#### PROBLEM REQUIREMENTS:
Transcribe the records from the line with "You are a computer-use agent." through the end of the records, leaving out the pictures.

——————————

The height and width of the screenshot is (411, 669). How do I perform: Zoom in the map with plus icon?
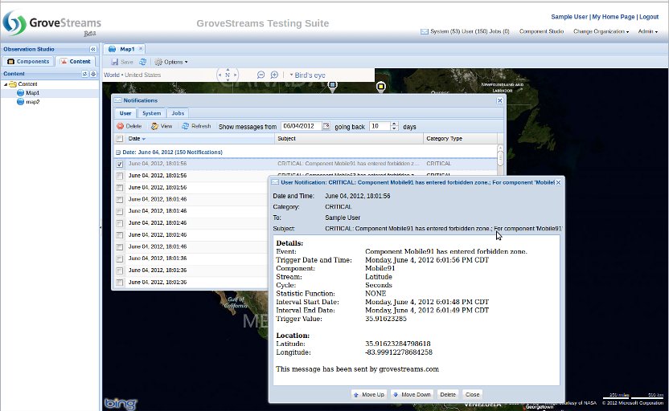pyautogui.click(x=275, y=75)
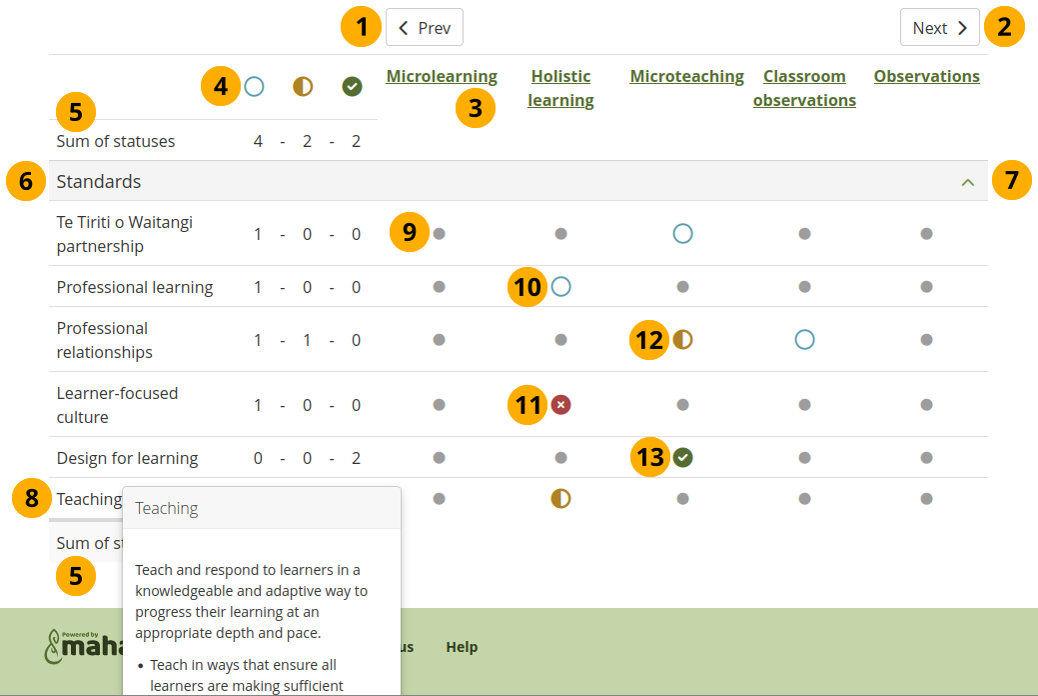Click the Teaching row half-filled icon under Holistic learning
Image resolution: width=1038 pixels, height=696 pixels.
560,498
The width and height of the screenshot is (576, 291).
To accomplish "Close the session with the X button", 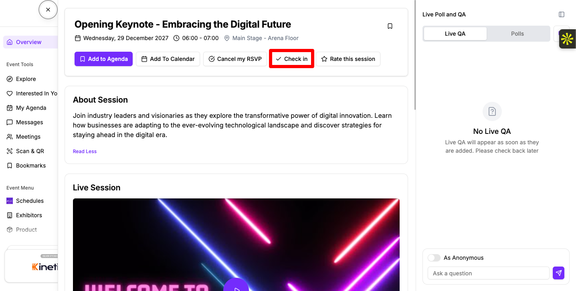I will tap(48, 10).
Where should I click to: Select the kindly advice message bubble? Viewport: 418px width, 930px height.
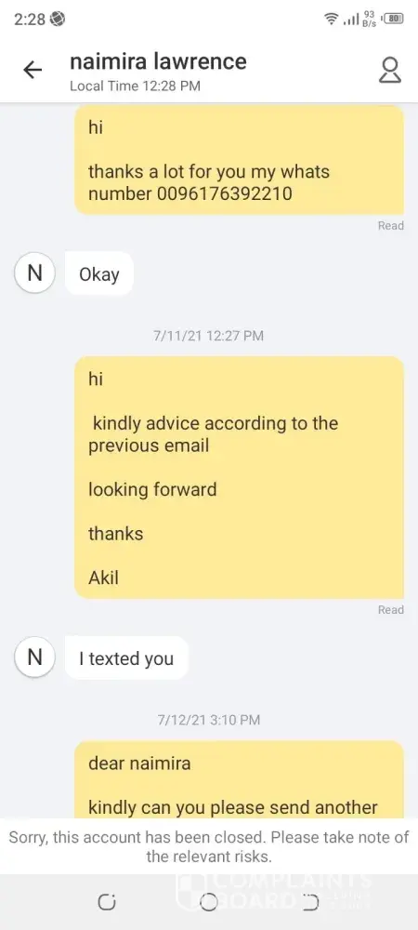coord(240,477)
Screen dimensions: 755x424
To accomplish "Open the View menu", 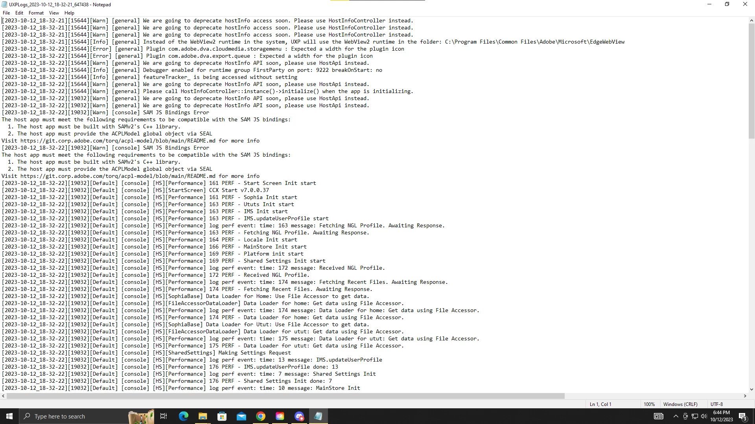I will 54,13.

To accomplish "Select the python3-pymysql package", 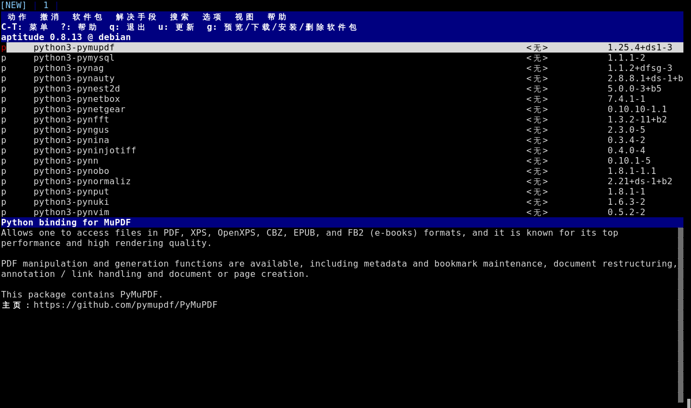I will (74, 58).
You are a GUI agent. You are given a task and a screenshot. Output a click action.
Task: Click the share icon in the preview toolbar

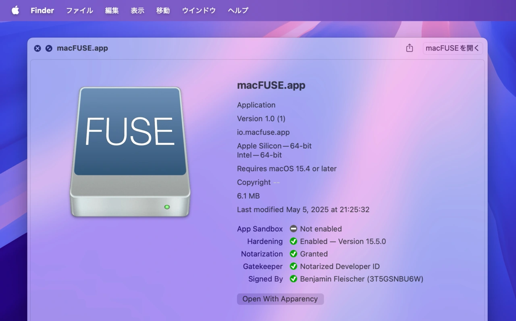pos(410,48)
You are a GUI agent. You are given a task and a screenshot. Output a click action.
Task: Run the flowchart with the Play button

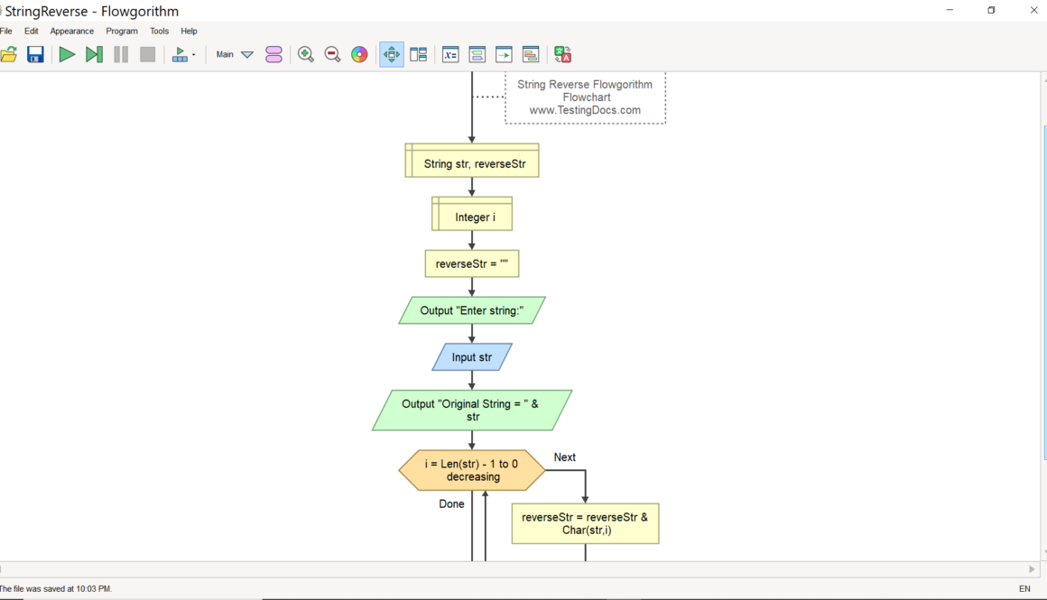(67, 55)
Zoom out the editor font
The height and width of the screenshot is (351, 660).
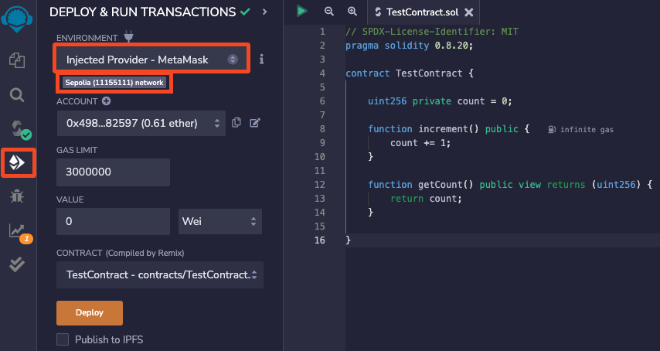point(329,12)

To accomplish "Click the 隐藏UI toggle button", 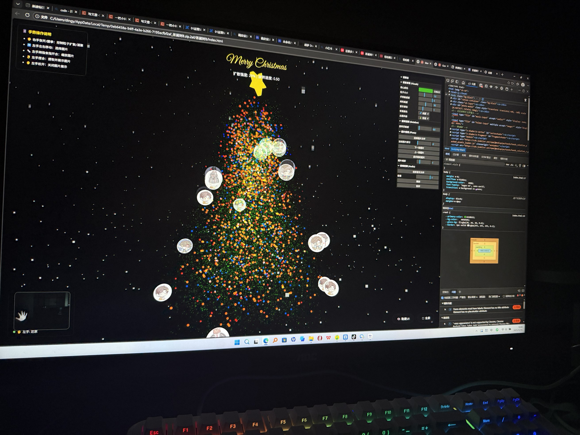I will (404, 319).
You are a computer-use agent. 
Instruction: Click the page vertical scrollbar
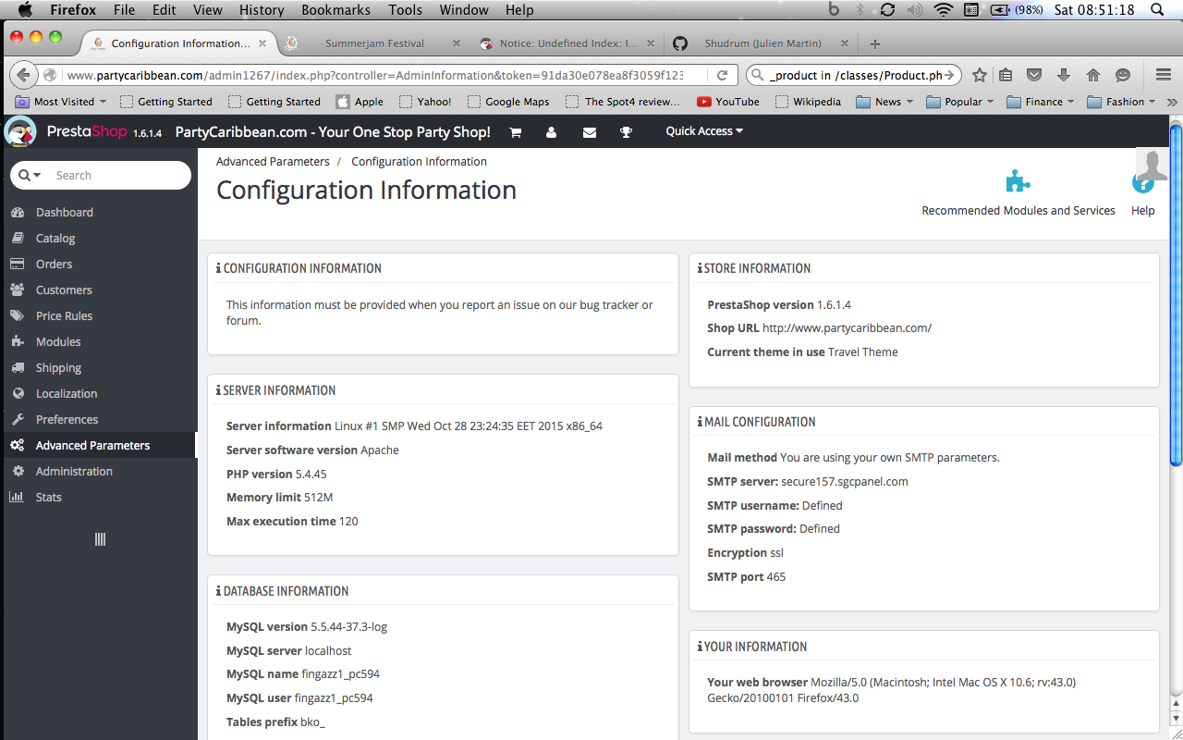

——————————

#### WORKED SOLUTION:
You are a computer-use agent. 
Instruction: Click the page vertical scrollbar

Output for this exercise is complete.